Não há pornografia? Acedem a tudo através de VPN. Não há
álcool? Em esfahan o hamid reza comentou comigo que o irmão era alcoólico.
"Como assim, aqui não há álcool!?" - "como é que as pessoas no
ocidente são toxicodepentes? A droga é legal?"
O tráfico de álcool oriundo da Arménia já nem sequer é
combatido. É uma guerra perdida.
Lembro-me da querida mahtab, que agora estuda medicina, com
15 anos, deprimida por olhar para a frente para uma realidade que não queria
que fosse a dela. Lembro-me de a ver a implorar a Rita que tirasse o hijab mal
entrou em casa. Como um símbolo de nojo da opressão sofrida. No Irão, a vida da
mulher vale metade da de um homem. Indemnizações, etc, valor a metade.
O Mohammed, em resht, era um militante ateu, escondido.
Dizia que o ateísmo era a religião que mais crescia no Irão. Falava na crise
económica crónica e na corrupção sistémica que mantém o país preso à pobreza
apesar de ter os quadros que tem e os recursos naturais. O Mohammed, como todos
os outros jovens que conheci, queria viver numa democracia liberal. Mas para
sair do pais só pode dar um pulinho à Arménia ou à Rússia.
A Sonya dizia que gostava do Trump pq o Trump estava, na
altura em que rasgou o tratado nuclear, a fazer a vida mais difícil aos
ayatollahs. Numa daytrip conhecemos um grupo de malta que chamava mushroom
heads aos mullahs, em referência obviamente fálica 🤣
No deserto do naranjab estivemos com uma família que levou o
carro para o meio do deserto, abriu as portas e bombou o seu sound system em esteroides
para poder sentir a liberdade de dançar. Porque o ridículo da moralidade do
regime proíbe as pessoas de dançar em público.
Entrava nos táxis e perguntava: khamenei, rhub? - rhub
nist! Rhub nist! Mesmo as classes
desprivilegiadas, senti que estavam fartas. Claro, existe aquela enorme camada
da população que veste chador e vive do culto aos shahid, aquela obsessão com a
guerra contra o Iraque, etc. Mas, na minha experiência, foi uma minoria....
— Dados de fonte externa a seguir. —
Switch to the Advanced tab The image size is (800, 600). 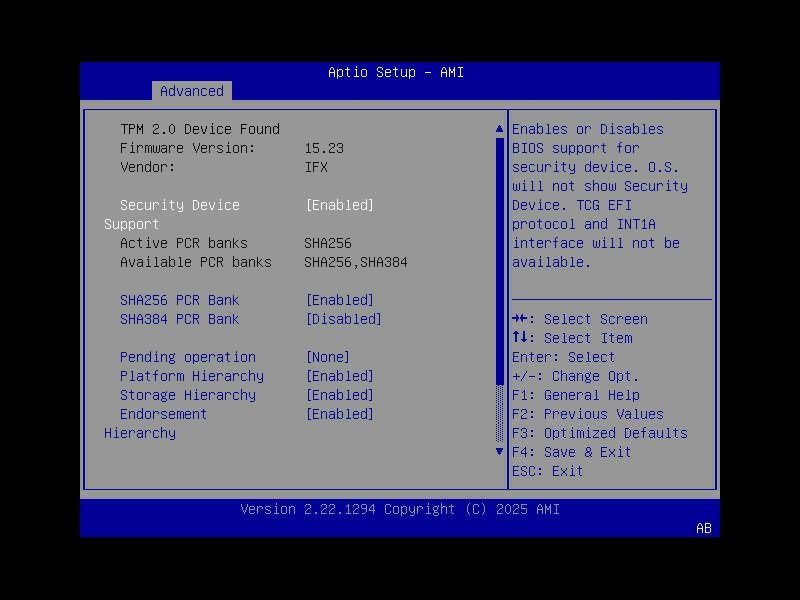click(x=191, y=91)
Aconteceu, uma vez, quando estávamos a norte de Teerão num shrine QQ aos
soldados mortos, que uma velha ressabiada de chador veio chatear a Rita a
puxar-lhe o véu para a frente pq tava muito descaído. Foi praí a única
instância em que sentimos o peso daquele conservadorismo bafiento a cair nos em
cima.
Enfim, tinha de deixar claro aquilo que senti, aquilo que
vivi nesse que é, agora, tb o teu pais.
Vi um povo amordaçado. Vi as mais bonitas pessoas com que me
cruzei em viagem absolutamente amarradas a uma realidade de opressão. Com
prisões políticas como a de evin. Com leis arbitrarias e execuções sumárias. Um
regime apodrecido que teme a sua juventude, uma juventude que quer mais para
além do velayat al faqih e dominio absoluto da moral religiosa, hipócrita e
corrupta.
Amo o povo iraniano. E por isso aprendi a abominar aquele
regime! Isso não dá razão a netanyahus desta vida
Forte abraço!
Resposta de Pedro Queirós:
Frederico Nolasco como estás meu caro? Obrigado por este
testemunho. Devias guardá-lo para o futuro. Lembras-te quando nos encontramos
num hospital em Teerão? Que clássico!
Sobre os conteúdos: o meu post foi escrito com o coração nas
mãos. Como deves compreender muito ficou por dizer e explicar. É um post de
alguém cansado e que tenta antecipar as críticas e mentiras do costume
associadas ao Irão.
Para que fique claro: o povo iraniano está cansado deste
regime ultrapassado e opressivo. A minha família partilha desta opinião. Mas
ninguém quer as bombas de Israel ou a ajuda americana para derrubar o governo.
A mudança tem que vir de dentro.
De resto não vou dissertar muito sobre as questões do
álcool, pornografia e pedofilia. Claro que podem ser encontrados, mas não
estamos a falar de uma sociedade decadente como o são a Europa ou os Estados
Unidos.
Mas ainda bem que conheceste pessoas incríveis no Irão, pois é isso que mais amo no país. Muitas delas, se calhar, morreram nos últimos dias ou estão prestes a ser bombardeadas. Um abraço meu amigo.